Bei mir kamen bei einer Steckerleiste regelmäßige waagrechte Streifen bei einer anderen leiste nimmer. 
also probiers gg-falls mit direkt an der Steckdose oder eben mit ner anderen Steckerleiste.


----------



## Adrenalize (22. Februar 2008)

Die Streifen werden Tearing sein, der Effekt, den man hat, wenn Vsync deaktiviert ist, und die Graka mehr frames berechnet, als der Monitor darstellen kann. Dann zeigt er ein Teilbild an und die Grafikkarte schiebt schon das nächste nach, ergo landen zwei nicht zusammenpassende Teilbilder auf dem Bildschirm, mit Streifen.
Dazu passt auch, dass man auf dem Screenshot nichts sieht. Betrifft naämlich nur den Monitor.

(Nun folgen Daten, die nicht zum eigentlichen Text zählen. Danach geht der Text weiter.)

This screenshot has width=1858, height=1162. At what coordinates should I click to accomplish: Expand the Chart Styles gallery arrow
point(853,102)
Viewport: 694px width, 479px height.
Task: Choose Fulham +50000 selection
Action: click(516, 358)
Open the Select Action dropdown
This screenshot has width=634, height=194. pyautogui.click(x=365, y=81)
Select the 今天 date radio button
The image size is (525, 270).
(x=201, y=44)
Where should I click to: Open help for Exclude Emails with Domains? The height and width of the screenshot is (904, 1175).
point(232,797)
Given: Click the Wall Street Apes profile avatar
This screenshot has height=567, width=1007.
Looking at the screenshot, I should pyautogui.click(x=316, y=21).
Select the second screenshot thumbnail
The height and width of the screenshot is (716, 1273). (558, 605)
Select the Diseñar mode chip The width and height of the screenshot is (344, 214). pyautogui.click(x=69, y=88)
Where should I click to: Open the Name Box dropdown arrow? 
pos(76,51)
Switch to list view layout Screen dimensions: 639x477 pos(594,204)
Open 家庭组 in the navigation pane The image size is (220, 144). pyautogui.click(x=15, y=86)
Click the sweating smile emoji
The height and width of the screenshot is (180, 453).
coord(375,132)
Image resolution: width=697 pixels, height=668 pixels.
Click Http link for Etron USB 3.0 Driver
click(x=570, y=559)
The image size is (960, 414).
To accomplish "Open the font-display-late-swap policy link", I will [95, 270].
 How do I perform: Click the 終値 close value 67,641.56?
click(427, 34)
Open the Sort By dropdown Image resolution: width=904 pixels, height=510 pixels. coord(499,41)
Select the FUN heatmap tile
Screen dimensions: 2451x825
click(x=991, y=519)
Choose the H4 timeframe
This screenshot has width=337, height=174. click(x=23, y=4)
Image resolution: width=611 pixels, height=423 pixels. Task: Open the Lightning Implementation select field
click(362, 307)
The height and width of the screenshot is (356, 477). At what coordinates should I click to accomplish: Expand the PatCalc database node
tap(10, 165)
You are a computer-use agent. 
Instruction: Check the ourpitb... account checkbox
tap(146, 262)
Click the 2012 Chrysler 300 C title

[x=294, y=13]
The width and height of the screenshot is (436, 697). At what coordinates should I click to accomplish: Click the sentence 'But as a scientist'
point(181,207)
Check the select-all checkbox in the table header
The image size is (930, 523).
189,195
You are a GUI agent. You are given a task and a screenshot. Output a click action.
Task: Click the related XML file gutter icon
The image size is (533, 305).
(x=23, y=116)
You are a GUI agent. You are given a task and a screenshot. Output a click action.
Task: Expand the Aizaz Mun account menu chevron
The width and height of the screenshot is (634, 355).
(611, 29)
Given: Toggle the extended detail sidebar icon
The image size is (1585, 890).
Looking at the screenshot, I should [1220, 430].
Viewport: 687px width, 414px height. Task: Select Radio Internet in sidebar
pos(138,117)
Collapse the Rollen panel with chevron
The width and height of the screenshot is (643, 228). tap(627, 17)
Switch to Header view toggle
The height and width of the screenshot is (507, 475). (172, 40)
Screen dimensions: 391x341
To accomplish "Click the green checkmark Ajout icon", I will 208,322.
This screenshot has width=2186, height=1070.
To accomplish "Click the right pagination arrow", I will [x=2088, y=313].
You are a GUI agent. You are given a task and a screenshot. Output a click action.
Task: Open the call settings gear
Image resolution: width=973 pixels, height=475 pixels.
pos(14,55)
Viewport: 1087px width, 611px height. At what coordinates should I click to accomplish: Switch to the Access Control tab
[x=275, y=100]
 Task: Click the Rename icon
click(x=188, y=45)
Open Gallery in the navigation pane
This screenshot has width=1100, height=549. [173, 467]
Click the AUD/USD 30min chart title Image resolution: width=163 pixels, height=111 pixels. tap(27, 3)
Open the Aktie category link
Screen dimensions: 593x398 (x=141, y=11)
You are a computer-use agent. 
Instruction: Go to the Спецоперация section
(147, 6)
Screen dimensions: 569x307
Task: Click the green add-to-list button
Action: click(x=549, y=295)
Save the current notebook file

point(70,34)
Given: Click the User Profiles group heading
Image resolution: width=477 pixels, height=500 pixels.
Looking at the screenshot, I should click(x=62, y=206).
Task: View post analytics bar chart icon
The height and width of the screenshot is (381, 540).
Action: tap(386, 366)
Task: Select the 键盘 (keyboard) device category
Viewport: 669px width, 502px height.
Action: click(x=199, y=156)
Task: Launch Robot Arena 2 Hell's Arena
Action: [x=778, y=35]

Bei TFTs wird das besonders deutlich, weil die nur mit 60Hz arbeiten, man kann das Phänomen aber auch bei CRTs beobachten (nur nicht so deutlich, sind ja keine Hold-Type displays).
einfache/einzige Lösung: Mach mal Vsync im Spiel oder im Treiber an.

Ach ja: Einige Sachen, evtl. Overlay-Elemente (Videos) und 2D-Objekte können nicht synchronisiert werden. Der Win-Desktop teart z.B. wie sau, wenn ich ein Fenster umherbewege. Das ist Feature.


----------



## Stefan Payne (22. Februar 2008)

Adrenalize schrieb:


> Ach ja: Einige Sachen, evtl. Overlay-Elemente (Videos) und 2D-Objekte können nicht synchronisiert werden. Der Win-Desktop teart z.B. wie sau, wenn ich ein Fenster umherbewege. Das ist Feature.


Aber nur bei NT5, nicht bei NT6 mit Aero...


----------



## Adrenalize (23. Februar 2008)

Stefan Payne schrieb:


> Aber nur bei NT5, nicht bei NT6 mit Aero...


Aero nicht, aber auf der Basic-Oberfläche.


----------



## Stefan Payne (23. Februar 2008)

Die ist ja auch unbeschleunigt...


----------



## Adrenalize (23. Februar 2008)

Stefan Payne schrieb:


> Die ist ja auch unbeschleunigt...


Ja. Ich redete ja auch von 2D-Objekten. Aero ist ja nun, was die Berechnung angeht, nicht so ganz 2D, da einige der Effekte afaik vektorielle Transformationen beinhalten.
Aber eigentlich ist das off-Topic Gedudel, Herr Payne. 

Hier gehts ja um Spiele, und da geht Vsync.


----------